H.E François Pujolas participated in the opening of the Parliamentary Roundtable and Consultations on the Abolition of the Death Penalty
The Ambassador of France to Ghana, H.E François Pujolas, was invited this Friday, March 4th, to participate in the opening of the Parliamentary Roundtable and Consultations on the Abolition of the Death Penalty, held by the Parliamentarians for Global Action (PGA).
At this occasion, H.E François Pujolas recalled the commitment of France in favour of the universal abolition of the death penalty, by partnering with NGOs, among them Amnesty International Ghana, media, associations, intellectuals, students. In the case of France, the journey towards abolition was particularly long and divided the country, but it is now part of the national heritage and is enshrined in its Constitution. The Ambassador also reminded the audience that following one of the entrenched clauses in Ghana’s 1992 Constitution, the recommendation for the abolition of the death penalty must go to a referendum for the people of Ghana to make a decision, therefore putting Ghana at a crossroad on this issue. Although the process has been delayed, H.E. François Pujolas expressed his sincere hope that through the forthcoming referendum on the constitution review, the option for abolishing the death penalty will be discussed and decided by the population.
He ended his speech by stating that “There are battles we cannot win alone, and the fight against the death penalty is one of them. We all know here that the road to abolition is long and difficult. All countries that are moving in this direction will find France with them. France is convinced that abolishing the death penalty is a step towards justice and faith in dignity of the human being.”
France abolished the death penalty in 1981, under the Act of October 9th as a result from the commitment of Robert Badinter, a longtime opponent of capital punishment and Minister of Justice at the time, and his notable speech before the National Assembly. This Act was a step forward in France’s long-standing campaign to promote human dignity.
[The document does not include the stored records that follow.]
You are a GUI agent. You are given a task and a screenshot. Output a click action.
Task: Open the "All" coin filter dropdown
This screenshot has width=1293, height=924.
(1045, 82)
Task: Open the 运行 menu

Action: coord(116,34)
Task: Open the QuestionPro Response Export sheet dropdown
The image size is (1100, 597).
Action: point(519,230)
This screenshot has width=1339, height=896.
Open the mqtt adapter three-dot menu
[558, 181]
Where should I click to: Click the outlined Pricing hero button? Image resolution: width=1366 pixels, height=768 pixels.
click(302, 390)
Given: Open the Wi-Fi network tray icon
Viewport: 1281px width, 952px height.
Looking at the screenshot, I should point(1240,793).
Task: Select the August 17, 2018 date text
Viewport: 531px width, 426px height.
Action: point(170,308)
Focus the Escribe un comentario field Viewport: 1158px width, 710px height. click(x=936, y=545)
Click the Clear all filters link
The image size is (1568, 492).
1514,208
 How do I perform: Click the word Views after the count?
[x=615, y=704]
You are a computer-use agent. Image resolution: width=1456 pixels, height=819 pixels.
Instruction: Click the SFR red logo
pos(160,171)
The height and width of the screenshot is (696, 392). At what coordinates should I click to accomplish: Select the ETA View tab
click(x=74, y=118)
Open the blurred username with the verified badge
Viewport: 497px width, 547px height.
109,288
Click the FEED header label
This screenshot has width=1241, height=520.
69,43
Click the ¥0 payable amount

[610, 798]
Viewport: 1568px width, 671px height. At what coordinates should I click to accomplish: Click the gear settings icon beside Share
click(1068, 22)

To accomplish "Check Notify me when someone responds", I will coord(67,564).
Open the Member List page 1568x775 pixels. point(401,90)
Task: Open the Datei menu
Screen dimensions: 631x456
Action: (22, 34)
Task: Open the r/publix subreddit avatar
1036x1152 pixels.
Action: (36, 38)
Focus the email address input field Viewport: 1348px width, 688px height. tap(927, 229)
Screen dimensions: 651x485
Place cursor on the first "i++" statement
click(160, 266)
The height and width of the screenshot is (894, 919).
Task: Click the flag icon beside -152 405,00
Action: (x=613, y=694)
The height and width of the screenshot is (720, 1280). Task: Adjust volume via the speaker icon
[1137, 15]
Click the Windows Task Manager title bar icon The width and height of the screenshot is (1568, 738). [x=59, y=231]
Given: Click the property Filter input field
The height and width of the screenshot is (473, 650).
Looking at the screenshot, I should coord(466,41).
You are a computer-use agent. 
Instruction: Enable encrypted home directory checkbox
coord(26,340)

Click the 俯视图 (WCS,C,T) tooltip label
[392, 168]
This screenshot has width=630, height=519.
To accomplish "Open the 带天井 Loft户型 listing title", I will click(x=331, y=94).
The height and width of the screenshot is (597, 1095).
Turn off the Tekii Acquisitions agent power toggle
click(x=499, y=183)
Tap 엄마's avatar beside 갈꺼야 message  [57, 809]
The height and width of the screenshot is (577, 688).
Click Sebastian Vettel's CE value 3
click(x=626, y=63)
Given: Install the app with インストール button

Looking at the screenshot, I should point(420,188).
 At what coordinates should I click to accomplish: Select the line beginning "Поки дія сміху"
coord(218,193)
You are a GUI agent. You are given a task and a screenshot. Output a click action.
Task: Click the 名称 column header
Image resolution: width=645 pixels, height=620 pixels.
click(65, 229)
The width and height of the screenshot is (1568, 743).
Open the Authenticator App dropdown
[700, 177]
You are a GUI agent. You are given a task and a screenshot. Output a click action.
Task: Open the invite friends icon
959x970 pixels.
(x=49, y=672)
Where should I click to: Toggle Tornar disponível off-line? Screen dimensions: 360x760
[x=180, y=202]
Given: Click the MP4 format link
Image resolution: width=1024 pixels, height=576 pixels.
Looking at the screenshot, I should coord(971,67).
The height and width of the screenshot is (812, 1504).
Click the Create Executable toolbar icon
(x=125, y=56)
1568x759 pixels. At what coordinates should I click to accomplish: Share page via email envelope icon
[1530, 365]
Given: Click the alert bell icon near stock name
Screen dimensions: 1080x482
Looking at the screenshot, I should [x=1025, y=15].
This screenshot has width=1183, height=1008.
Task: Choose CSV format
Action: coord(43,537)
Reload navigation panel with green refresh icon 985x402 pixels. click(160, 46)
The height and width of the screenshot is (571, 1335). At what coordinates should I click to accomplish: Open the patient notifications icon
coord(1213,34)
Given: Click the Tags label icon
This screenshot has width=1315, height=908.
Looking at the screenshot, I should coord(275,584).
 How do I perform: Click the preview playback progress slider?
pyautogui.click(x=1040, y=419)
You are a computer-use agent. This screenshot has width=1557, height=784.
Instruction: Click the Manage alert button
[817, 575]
The abolition of the death penalty was incorporated into the Constitution of the Fifth Republic in 2007. The Constitution now stipulates, in Article 66-1, that “no one shall be sentenced to death”. Furthermore, under French law, it is forbidden to remove people to a country where they would face the death penalty.
Finally, France has been involved in favor of a worldwide adoption of this Human Right alongside the European Union, the United Nations and its High Commissioner on Human Rights or the International Commission against Death Penalty.